I'm struggling to find the appropriate constructs in the mongodb aggregation framework to perform such queries. I can query for the results of a single range by inserting a $match into the pipeline(i.e. getting the result of a single range) but I cannot grok how to extract all the ranges and their counts in a single pipeline query.
what corresponds to the "case" SQL statement in the aggregation framework, is the $cond operator (see manual). $cond statements can be nested to simulate "when-then" and "else", but I have chosen another approach, because it is easier to read (and to generate, see below): I'll use the $concat operator to write the range string, which then serves as grouping key.

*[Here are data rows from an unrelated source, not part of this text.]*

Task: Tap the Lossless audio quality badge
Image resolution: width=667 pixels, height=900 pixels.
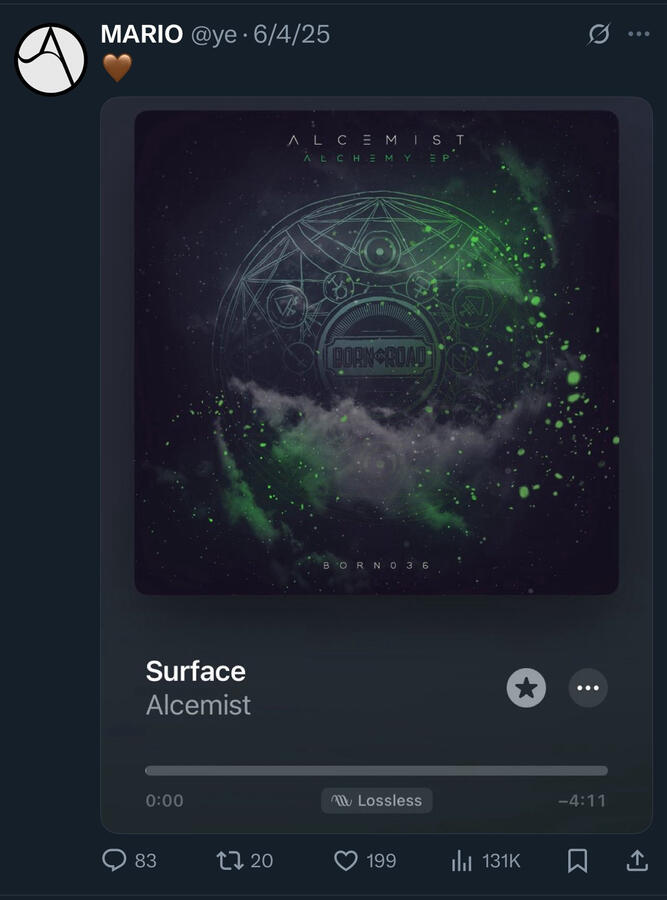Action: point(377,801)
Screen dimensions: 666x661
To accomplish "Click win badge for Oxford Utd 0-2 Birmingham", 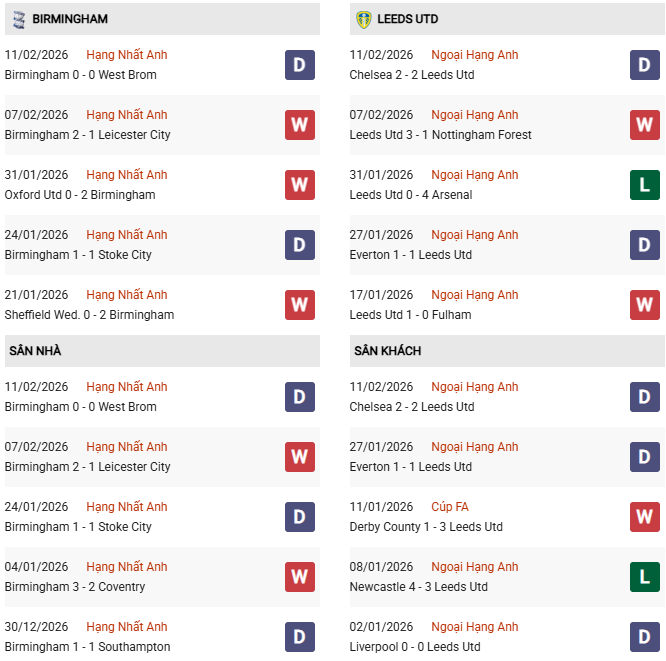I will click(x=300, y=185).
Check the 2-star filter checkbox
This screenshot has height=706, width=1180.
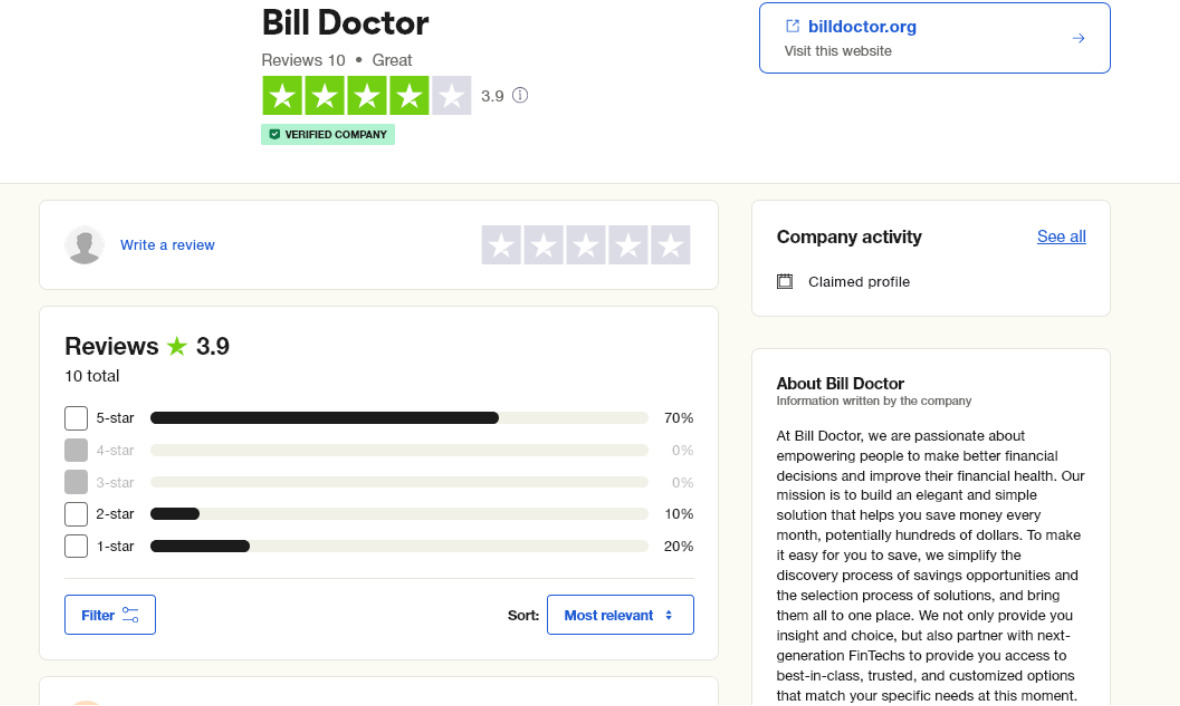(x=75, y=514)
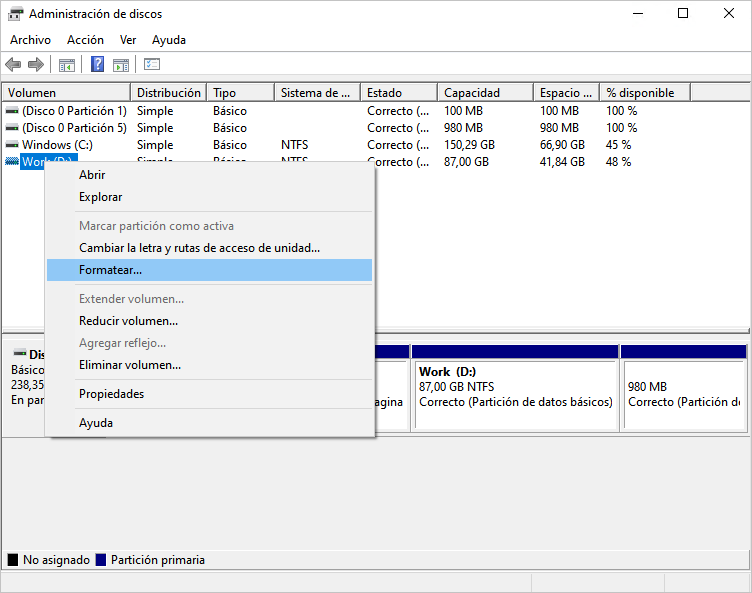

So for the given collection:
db.xx.find()
{ "_id" : ObjectId("514919fb23700b41723f94dc"), "name" : "A", "timespent" : 100 }
{ "_id" : ObjectId("514919fb23700b41723f94dd"), "name" : "B", "timespent" : 200 }
{ "_id" : ObjectId("514919fb23700b41723f94de"), "name" : "C", "timespent" : 300 }
{ "_id" : ObjectId("514919fb23700b41723f94df"), "name" : "D", "timespent" : 400 }
{ "_id" : ObjectId("514919fb23700b41723f94e0"), "name" : "E", "timespent" : 500 }
the aggregate (hardcoded) looks like this:
db.xx.aggregate([
{ $project: {
"_id": 0,
"range": {
$concat: [{
$cond: [ { $lte: ["$timespent", 250] }, "range 0-250", "" ]
}, {
$cond: [ { $and: [
{ $gte: ["$timespent", 251] },
{ $lt: ["$timespent", 450] }
] }, "range 251-450", "" ]
}, {
$cond: [ { $and: [
{ $gte: ["$timespent", 451] },
{ $lt: ["$timespent", 650] }
] }, "range 450-650", "" ]
}]
}
}},
{ $group: { _id: "$range", count: { $sum: 1 } } },
{ $sort: { "_id": 1 } },
]);
and the result is:
{
"result" : [
{
"_id" : "range 0-250",
"count" : 2
},
{
"_id" : "range 251-450",
"count" : 2
},
{
"_id" : "range 450-650",
"count" : 1
}
],
"ok" : 1
}
In order to generate the aggregate command, you have to build the "range" projection as a JSON object ( or you could generate a string and then use JSON.parse(string) )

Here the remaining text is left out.